Quem é do amor não consegue virar a chave e se tornar um frio. É como um competidor de salto ornamental passar a frequentar apenas piscinas rasas. Não vai dar liga. Ser metade é para os outros. Nós nos jogamos inteiros nesse abismo sem saber o que está lá em baixo nos aguardando. E ainda curtimos a vista enquanto caímos kamikazes, com beijo no ombro e o escambal. A queda é dura. Quebra-se braços, pernas, cabeça e todas as juntas. No final, juntamos os cacos. E passamos pelas fases de sofrer, arder, colar e recomeçar. Sempre com a promessa de que a próxima vez será diferente. E será mesmo. Com outro nome. Apenas. Não ria quando ouvir por aí que o amor é uma dor. Pode ser que quem disse a frase esteja todo remendado, que nem você agora.

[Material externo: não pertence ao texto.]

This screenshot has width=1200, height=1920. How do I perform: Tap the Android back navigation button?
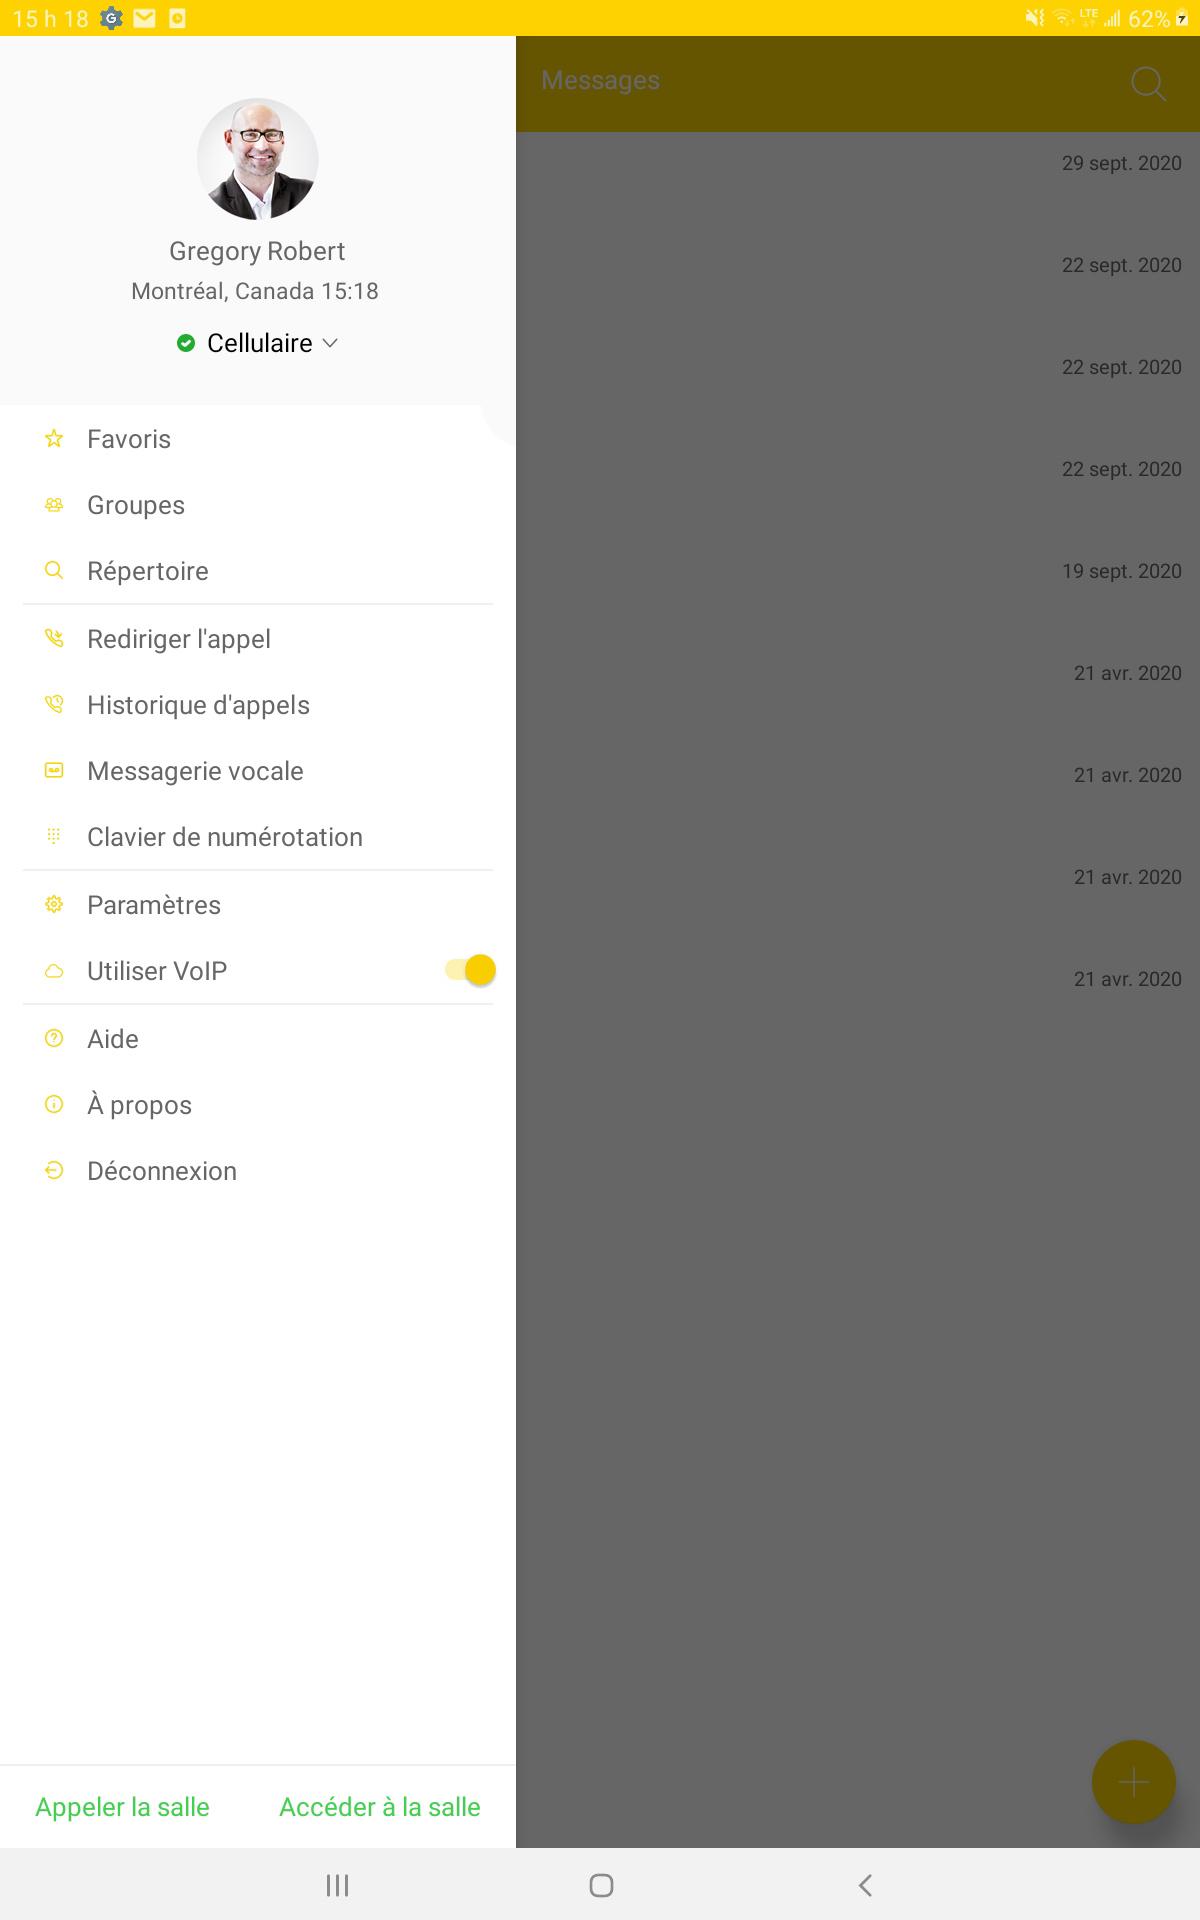point(865,1885)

Se faz sentido você compreender tudo isso que eu estou tentando te dizer há tempos, eu não sei. Mas um alto e claro "se liga, mané" pode resumir minha pequena mensagem humilde. Com tudo isso, frustração, não-reconhecimento, descarte etc, você pode ficar puto da vida, querer arrancá-la daí de dentro e nunca mais se envolver com ninguém. Mas essa coisa filhadaputadedanada chamada amor vai fervilhar por um bom tempo. Porque crise mesmo é não amar.